EXCERPT TO READ:
☆ ☆ ☆ ☆ ☆ ☆ ☆
DEADLINE: And how long can Narcos go on?

RIANDEE: Six seasons is already something to be proud of. We are in discussions because we want to keep moving forward but no decision has been made so far. As producers we’d love to continue but that decision will also be up to Netflix.

DEADLINE: Could we see Narcos spinoffs?

DUMAS: Everything is possible given the big success it has had but nothing is confirmed for the moment.

DEADLINE: Gaumont is the world’s oldest film company. The exhibition business has been a major part of your lifeblood for decades. You pivoted away from that a few years ago to focus on TV and film production and to concentrate on making shows for the streamers. How much of Gaumont’s business is weighted to TV today?

DUMAS: TV is becoming the most important side of the business. That’s natural because we’re only doing theatrical in France.

RIANDEE: We have more countries working on TV. We will also be making movies for platforms and other companies but we’re not currently making theatrical movies in other markets.

DUMAS: We will maintain what we’re doing in France, what we’ve been doing for nearly 130 years. We have a tradition that we want to maintain. Our transition was not about forgetting theatrical or traditional broadcasters.

RIANDEE: We want to consolidate in the markets we have entered. Our size in the UK and in Germany could be a little bigger because we want to do more. We have many developments in place that are going to be announced in the coming weeks and months. In the UK we’re just starting a drama series Damage for Netflix and we have multiple developments in place and we’re hiring people.
☆ ☆ ☆ ☆ ☆ ☆ ☆
Collected data entries:
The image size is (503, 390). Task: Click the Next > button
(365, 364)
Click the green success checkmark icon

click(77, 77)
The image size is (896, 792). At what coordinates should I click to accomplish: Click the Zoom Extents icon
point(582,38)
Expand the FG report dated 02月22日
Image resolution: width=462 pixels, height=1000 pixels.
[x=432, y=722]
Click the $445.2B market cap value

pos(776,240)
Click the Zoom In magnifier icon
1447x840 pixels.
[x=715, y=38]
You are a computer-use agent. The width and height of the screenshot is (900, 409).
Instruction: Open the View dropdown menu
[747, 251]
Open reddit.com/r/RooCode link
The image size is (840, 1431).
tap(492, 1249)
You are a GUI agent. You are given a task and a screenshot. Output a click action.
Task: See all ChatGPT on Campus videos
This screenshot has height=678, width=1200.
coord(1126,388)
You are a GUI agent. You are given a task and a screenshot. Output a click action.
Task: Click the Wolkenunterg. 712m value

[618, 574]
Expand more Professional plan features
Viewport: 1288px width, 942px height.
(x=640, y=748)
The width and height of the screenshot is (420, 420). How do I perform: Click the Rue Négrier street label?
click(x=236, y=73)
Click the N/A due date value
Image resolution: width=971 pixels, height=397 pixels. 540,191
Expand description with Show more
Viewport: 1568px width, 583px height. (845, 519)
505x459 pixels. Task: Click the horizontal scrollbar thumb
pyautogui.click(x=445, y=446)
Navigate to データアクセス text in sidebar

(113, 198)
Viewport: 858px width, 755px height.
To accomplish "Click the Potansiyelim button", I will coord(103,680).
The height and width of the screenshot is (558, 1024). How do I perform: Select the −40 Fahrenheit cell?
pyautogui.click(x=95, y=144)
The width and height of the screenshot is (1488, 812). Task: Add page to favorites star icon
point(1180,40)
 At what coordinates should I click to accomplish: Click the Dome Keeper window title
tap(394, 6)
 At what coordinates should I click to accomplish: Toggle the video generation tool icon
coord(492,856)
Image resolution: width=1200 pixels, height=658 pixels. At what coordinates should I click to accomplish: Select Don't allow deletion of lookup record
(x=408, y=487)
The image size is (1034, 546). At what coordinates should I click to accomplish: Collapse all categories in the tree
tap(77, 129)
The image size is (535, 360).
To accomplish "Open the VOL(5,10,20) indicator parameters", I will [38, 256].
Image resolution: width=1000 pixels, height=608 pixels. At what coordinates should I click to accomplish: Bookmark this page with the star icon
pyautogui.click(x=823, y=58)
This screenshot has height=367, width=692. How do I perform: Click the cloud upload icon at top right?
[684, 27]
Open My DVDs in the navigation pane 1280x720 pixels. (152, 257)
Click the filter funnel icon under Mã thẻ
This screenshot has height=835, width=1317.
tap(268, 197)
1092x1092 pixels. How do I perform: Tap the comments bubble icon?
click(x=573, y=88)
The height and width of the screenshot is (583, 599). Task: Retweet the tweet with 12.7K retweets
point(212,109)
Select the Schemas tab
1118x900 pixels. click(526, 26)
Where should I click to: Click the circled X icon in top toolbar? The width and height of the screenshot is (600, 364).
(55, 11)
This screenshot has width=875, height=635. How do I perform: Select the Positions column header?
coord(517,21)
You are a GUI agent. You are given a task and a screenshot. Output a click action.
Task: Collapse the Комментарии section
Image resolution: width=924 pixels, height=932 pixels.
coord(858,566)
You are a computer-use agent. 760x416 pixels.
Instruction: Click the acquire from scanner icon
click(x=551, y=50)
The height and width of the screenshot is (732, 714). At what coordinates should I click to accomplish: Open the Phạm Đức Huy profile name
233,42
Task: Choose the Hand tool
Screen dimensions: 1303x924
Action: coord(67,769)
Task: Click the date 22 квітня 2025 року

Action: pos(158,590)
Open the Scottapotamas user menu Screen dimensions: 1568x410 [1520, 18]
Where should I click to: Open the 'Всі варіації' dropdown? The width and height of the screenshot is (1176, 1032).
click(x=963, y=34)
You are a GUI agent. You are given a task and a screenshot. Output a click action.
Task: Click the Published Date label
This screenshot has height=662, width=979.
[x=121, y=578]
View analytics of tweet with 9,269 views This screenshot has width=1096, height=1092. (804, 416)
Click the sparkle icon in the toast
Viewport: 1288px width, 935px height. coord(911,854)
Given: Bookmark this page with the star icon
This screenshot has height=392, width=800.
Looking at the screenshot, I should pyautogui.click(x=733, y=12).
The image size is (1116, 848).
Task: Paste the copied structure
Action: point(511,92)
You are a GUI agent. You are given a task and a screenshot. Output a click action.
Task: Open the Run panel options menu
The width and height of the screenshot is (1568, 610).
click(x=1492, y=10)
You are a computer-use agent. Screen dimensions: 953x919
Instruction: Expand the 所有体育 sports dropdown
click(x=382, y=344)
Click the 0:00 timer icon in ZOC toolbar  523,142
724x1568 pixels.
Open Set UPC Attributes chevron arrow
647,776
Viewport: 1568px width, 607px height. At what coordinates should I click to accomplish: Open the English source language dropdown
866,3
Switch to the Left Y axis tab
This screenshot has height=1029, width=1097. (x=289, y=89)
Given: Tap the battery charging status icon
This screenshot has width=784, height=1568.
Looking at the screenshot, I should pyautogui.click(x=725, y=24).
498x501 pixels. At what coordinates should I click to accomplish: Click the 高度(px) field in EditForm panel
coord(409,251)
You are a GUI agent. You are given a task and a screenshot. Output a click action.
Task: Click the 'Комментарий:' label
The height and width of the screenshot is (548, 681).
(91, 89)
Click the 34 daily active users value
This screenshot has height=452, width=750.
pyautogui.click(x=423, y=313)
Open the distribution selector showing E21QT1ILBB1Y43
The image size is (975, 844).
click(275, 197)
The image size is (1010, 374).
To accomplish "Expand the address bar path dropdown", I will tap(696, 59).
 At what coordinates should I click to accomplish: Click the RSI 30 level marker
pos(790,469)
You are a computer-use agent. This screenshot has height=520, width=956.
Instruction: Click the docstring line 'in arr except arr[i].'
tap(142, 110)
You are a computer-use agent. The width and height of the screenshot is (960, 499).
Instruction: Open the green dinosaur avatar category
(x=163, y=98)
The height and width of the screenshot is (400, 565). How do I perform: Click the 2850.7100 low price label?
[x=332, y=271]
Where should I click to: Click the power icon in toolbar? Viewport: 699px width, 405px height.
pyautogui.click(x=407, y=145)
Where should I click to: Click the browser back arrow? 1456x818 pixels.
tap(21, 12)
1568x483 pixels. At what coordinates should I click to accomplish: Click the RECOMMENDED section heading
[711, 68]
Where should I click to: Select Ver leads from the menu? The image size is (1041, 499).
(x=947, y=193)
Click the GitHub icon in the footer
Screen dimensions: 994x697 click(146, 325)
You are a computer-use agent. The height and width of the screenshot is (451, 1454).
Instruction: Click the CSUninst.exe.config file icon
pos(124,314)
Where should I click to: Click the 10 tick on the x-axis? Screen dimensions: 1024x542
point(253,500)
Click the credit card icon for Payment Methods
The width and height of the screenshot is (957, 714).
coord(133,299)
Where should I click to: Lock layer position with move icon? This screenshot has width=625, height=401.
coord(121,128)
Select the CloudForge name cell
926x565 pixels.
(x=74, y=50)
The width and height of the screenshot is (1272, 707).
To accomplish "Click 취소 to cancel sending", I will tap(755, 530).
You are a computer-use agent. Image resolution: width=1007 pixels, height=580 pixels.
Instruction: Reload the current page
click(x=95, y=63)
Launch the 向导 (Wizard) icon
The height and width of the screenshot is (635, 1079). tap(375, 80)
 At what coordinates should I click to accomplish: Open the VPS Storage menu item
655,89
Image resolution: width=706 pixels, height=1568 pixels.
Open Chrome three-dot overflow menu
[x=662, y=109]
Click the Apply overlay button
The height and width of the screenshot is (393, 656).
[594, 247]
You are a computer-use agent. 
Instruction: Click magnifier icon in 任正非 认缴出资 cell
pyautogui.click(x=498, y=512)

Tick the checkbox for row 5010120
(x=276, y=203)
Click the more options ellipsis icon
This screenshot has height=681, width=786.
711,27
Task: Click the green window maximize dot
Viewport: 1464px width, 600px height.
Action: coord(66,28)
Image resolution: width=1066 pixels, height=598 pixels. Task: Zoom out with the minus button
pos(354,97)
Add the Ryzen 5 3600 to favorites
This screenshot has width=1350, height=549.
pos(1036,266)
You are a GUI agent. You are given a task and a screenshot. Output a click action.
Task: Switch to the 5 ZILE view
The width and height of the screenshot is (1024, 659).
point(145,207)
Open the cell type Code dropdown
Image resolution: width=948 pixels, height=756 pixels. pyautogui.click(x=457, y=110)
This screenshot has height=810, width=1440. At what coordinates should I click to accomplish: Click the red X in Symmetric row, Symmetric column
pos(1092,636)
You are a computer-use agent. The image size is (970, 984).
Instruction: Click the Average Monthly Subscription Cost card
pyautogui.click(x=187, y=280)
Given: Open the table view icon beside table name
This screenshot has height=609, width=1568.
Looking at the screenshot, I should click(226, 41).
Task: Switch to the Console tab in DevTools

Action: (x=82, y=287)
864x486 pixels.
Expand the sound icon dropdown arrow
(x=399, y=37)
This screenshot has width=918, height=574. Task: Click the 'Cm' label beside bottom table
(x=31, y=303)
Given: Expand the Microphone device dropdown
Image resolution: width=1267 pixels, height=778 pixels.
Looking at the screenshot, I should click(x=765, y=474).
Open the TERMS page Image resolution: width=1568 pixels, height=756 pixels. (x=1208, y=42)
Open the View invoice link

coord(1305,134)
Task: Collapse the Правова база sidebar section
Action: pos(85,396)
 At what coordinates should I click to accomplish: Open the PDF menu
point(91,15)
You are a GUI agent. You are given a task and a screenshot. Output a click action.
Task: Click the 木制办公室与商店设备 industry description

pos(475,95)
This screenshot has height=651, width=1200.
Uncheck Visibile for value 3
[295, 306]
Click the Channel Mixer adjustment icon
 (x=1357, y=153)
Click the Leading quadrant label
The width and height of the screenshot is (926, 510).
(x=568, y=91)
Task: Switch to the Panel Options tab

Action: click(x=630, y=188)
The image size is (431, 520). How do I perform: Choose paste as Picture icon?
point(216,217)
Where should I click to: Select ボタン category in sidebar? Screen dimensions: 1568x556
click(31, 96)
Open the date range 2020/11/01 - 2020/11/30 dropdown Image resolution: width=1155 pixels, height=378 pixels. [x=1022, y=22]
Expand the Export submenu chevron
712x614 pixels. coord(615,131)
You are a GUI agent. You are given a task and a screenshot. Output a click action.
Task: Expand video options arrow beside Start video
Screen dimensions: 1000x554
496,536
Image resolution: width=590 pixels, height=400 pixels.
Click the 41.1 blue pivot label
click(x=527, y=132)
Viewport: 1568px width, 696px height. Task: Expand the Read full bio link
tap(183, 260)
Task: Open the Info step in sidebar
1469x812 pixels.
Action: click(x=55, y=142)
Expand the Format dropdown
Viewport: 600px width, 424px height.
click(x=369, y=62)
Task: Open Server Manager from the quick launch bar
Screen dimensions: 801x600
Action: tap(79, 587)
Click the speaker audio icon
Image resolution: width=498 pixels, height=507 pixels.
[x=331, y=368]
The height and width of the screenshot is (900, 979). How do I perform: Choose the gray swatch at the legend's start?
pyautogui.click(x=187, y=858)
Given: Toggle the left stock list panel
☆ ☆ ☆ ☆ ☆ ☆ ☆
TASK REQUIREMENTS:
**A)** According to the interview excerpt, what drama series is being started in the UK, and for which platform?
**B)** Reproduce the interview excerpt from "DEADLINE: And how" up to and including "to TV today?".

ANSWERS FOR EACH ITEM:
**A)** Damage, for Netflix.

**B)**
DEADLINE: And how long can Narcos go on?

RIANDEE: Six seasons is already something to be proud of. We are in discussions because we want to keep moving forward but no decision has been made so far. As producers we’d love to continue but that decision will also be up to Netflix.

DEADLINE: Could we see Narcos spinoffs?

DUMAS: Everything is possible given the big success it has had but nothing is confirmed for the moment.

DEADLINE: Gaumont is the world’s oldest film company. The exhibition business has been a major part of your lifeblood for decades. You pivoted away from that a few years ago to focus on TV and film production and to concentrate on making shows for the streamers. How much of Gaumont’s business is weighted to TV today?